Chapter 4: Standing Position

It was Christmas Eve, and all I could think about was Lani. Even as I sat with my three children, her memory felt like a silhouette standing between us. When my wife spoke to me, I found myself staring blankly at the wall, my mind miles away.

Our home was a whirlwind of activity. Relatives were coming for lunch, gifts were being wrapped, and the kitchen was a hive of preparation for Nochebuena.

I sat outside, lost in a daydream. I wondered what Lani was doing at that exact moment. Was she still at the spa, working the final hours of the holiday shift? Was she at home, helping her mother care for her father? Or was she out with her boyfriend, enjoying the holiday in a way I wished she was with me?

My wife’s voice suddenly cut through my thoughts, sharp and upset. “Hey! What are you doing out here?

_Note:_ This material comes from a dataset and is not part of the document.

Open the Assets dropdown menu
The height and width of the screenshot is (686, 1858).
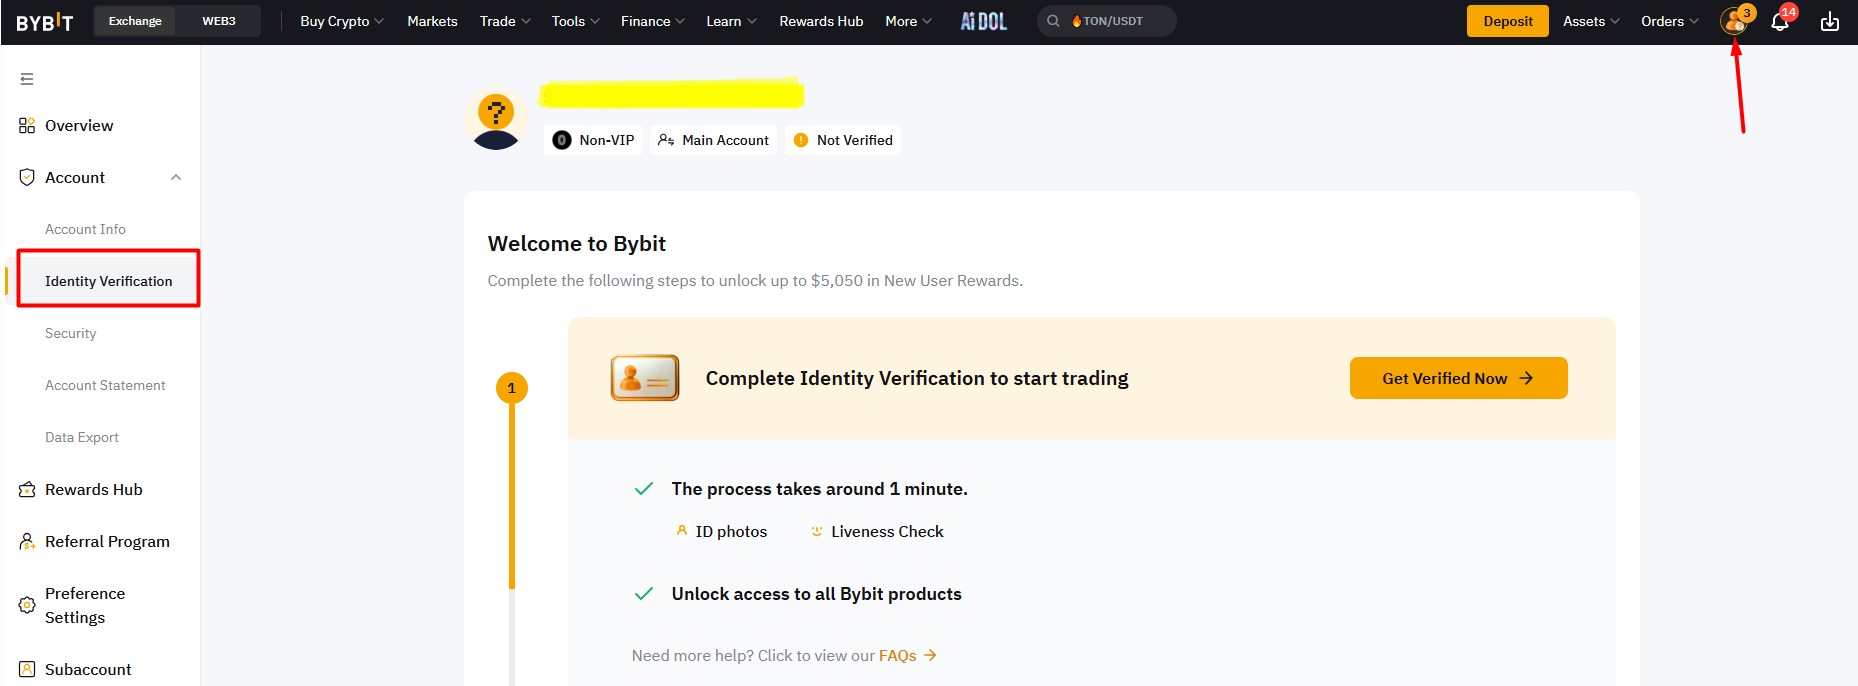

You haven’t helped with anything all morning!”

I blinked, trying to snap back to reality. “Sorry, hon,” I said reflexively.

“Sorry? What is wrong with you?” she countered. “You’ve been in a trance all week. Are you daydreaming about the past? Where is your head?”

The guilt of my secret thoughts turned into a sudden, defensive anger. “Lower your voice,” I snapped, standing up. “It’s Christmas. Why are you yelling?”

“Because you’re physically here, but you’re not present!” she cried out.

The pressure of the last few days—the obsession with Lani, the secrecy, the exhaustion at work—all came to a boiling point. I grabbed her arm and pulled her toward the house, my voice low and shaking with frustration. “I said lower your voice! Can’t I have a moment of peace? Work has been a pressure cooker, and I come home to more nagging!”

“Stop it! You’re being too rough!” she resisted, her eyes wide with shock.

Our children started to cry, their voices rising in a panicked wail. “Dad! Mom! What’s happening?”

“Go to your room! Now!” I commanded, my adrenaline red-lining. They scrambled away, terrified by the rare sight of my temper.

I led my wife upstairs to our room, the air thick with years of unspoken tension and my own internal conflict. We were both breathing hard, the argument reaching a fever pitch. In the heat of that chaotic, angry moment, the friction between us turned into a desperate, volatile kind of energy.

It wasn’t a moment of tenderness; it was a collision of frustration and suppressed emotion. I pulled her close, the anger and the longing for someone else blurring together into a rushed, intense encounter. In the dark of our room, I closed my eyes tight. As the world outside continued with the sounds of Christmas carols and family laughter, I lost myself in a frantic, silent fantasy, using the intensity of the moment to escape the reality of my own guilt.

When it was over, I was drenched in sweat, the silence of the room feeling heavier than the shouting had been. It was a wild, unexpected release—a dangerously exciting surge of adrenaline that left me feeling more confused than ever.